DOCUMENT =
W.A. Criswell and the “Curse of Ham”

Recently, Southern Baptist Pastor Dwight McKissic published an article, “A Road Map on Race: After Phoenix ’17 and the Alt-Right Resolution”.


In it, he proposed that the SBC adopt a resolution to renounce the Curse of Ham theology— a false doctrine that was used to justify slavery.

On one SBC forum, I was surprised to see that many were questioning whether the Curse of Ham was ever really taught in the SBC. Here are some highlights from the comment section:

“Of course, I’ve read the Curse of Ham theology – but it was from the past, from the defenders of slavery. Or it was from extremists like KKK guys…”

“I am unaware of the curse of Ham being taught in any SBC institution or by any SBC professor or leader. If Mrs. criswell taught it years ago at least some valid evidence for such should be presented rather than unsubstantiated accusations. Wally had a racial epiphany along the way. I suspect she did also.”

“We seem to be arguing over a non-existent problem.”


“This is one of the problems that arises out of our sacred church autonomy polity… Joe Blow at first Baptist Church so-and-so town can say or teach anything, but that doesn’t mean it’s official SPC position… And i’m just not sure it’s reasonable, feasible, or appropriate for the whole of the convention to apologize for every bit of stupidity that may or may not have been taught in a Sunday school class decades ago.”

“I have heard this from individuals (very rarely) but never in a church… Southern Baptist, Methodist or any other type.”

“Are any of the people/churches/groups cited as teaching the curse SBC?”

Pastor McKissic pointed out several examples and offshoots of this theology in SBC history. One of those examples was a tape recording he heard of W.A. Criswell’s wife teaching the Curse of Ham in her Sunday school class.

TASK LIST =
(1) In the article on W.A. Criswell and the Curse of Ham, condense the paragraph beginning "Pastor McKissic pointed out" into a shorter version that keeps its main facts.
(2) Extend the article on W.A. Criswell and the Curse of Ham, picking up after its final sentence.

DATASET EXTRACT =
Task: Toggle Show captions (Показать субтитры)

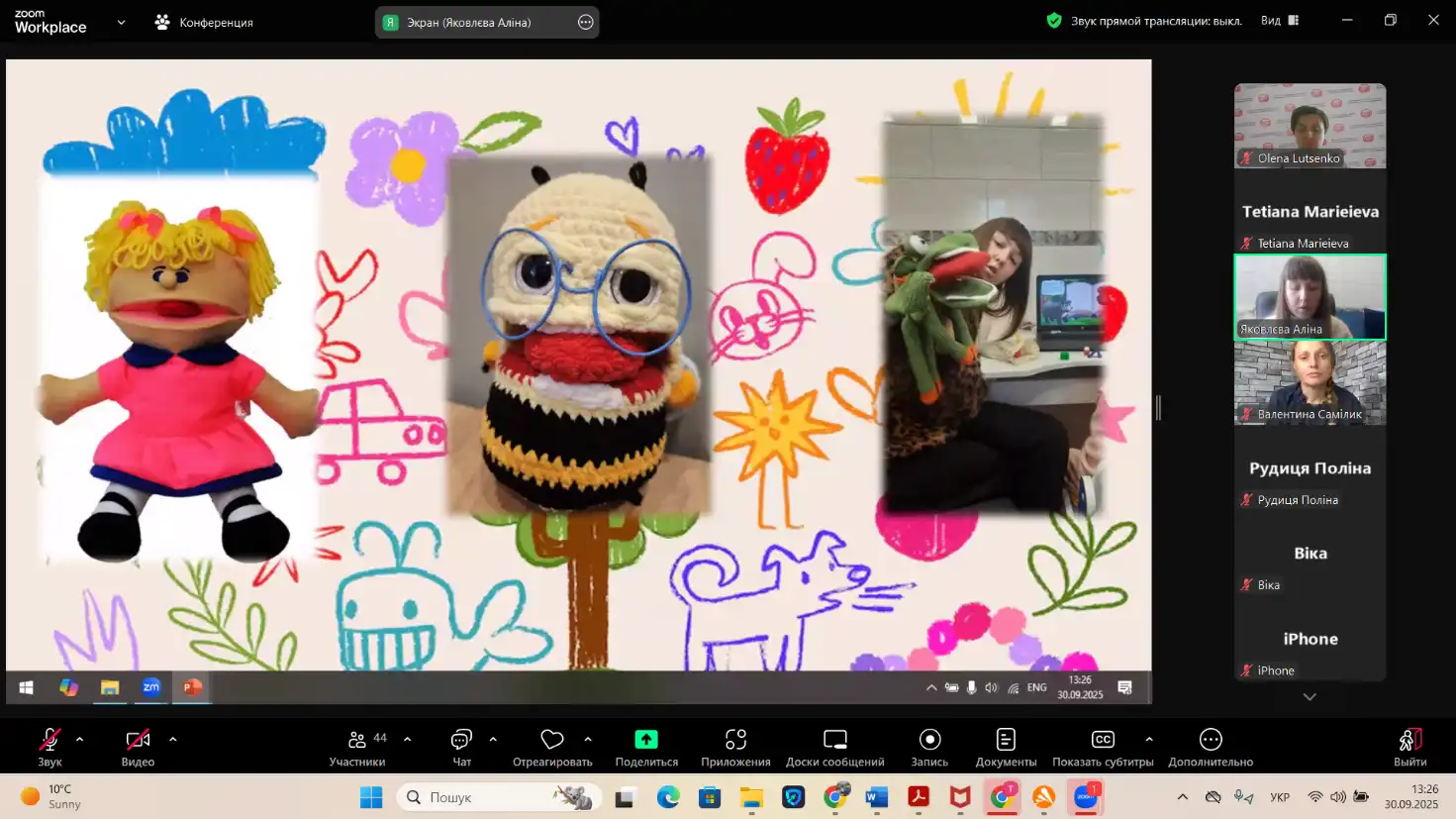Action: coord(1102,741)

EXPECTED RESPONSES =
(1) McKissic cited several instances of this theology in SBC history, among them a tape recording of W.A. Criswell's wife teaching the Curse of Ham in her Sunday school class.

(2)
Even the validity of this example was called into question.The Curse of Ham 1

But Mrs. Criswell wasn’t the only one teaching this doctrine.

W.A. Criswell taught it too— from the pulpit and in the public square.

I thought this was common knowledge but did not see anyone address it in the comments, even though many were asking for proof. So for what it’s worth, here are some examples from an article in The Journal of Southern Religion.

Never Had I Been So Blind”: W. A. Criswell’s “Change” on Racial Segregation” gives three instances of Criswell promoting the Curse of Ham.

  1. In Criswell’s sermon “The Scarlett Thread”.
  2. In a 1958 baccalaureate address to the graduating seniors at W. W. Samuell High School. (Criswell chose the Curse of Ham as the theme, arguing that it justified segregation.)
  3. In the Criswell Study Bible, published in 1979 – after Criswell’s address to the SBC executive committee expressing his change of heart towards blacks.


The Scarlett Thread

Broadman Press published The Scarlett Thread in 1970 but edited out the reference to the Curse of Ham.

The scrubbed version is presented on www.wacriswell.com and by the Gospel Project.


“The sons of Japheth became what one would call the Aryans, the Indo-Europeans. The second son, Ham, became the father of the Canaanites, of the Egyptians, of the Africans, of the Philistines. The third, Shem, was the father of the Semites, the Elamites, the Chaldeans, the Assyrians, the Syrians, the Hebrew families, the Arabians.”

But I also found the unscrubbed version buried in the archives.

“All the nations of the earth are divided into three parts; the sons of Noah were Shem, Ham, and Japheth.

The sons of Japheth are what you would call the Aryans, the Indo-Europeans, that great family to the north and to the west, of whom we here tonight are a part. God shall enlarge the tent of Japheth. Japheth is the great, multiplied wing of Noah’s family, Japheth.

The second: Ham. Ham is the father of the Canaanites, of the Egyptians, of the Africans, of the Philistines, and all of those people who live in Africa. And the Canaanites and the Philistines who were the enemies of the people of God, they are the children of Ham. And God said they should be a servant people.”

This quote is the Curse of Ham theology in a nutshell. Without apology, Criswell tells his segregated white church (historic FBC Dallas) that they are “sons of Japheth…what you would call Aryans”, and that “God shall enlarge the tent of Japheth.” He then explains that “Ham is the father…of the Africans…all of those people who live in Africa,” and that “God said they should be a servant people.”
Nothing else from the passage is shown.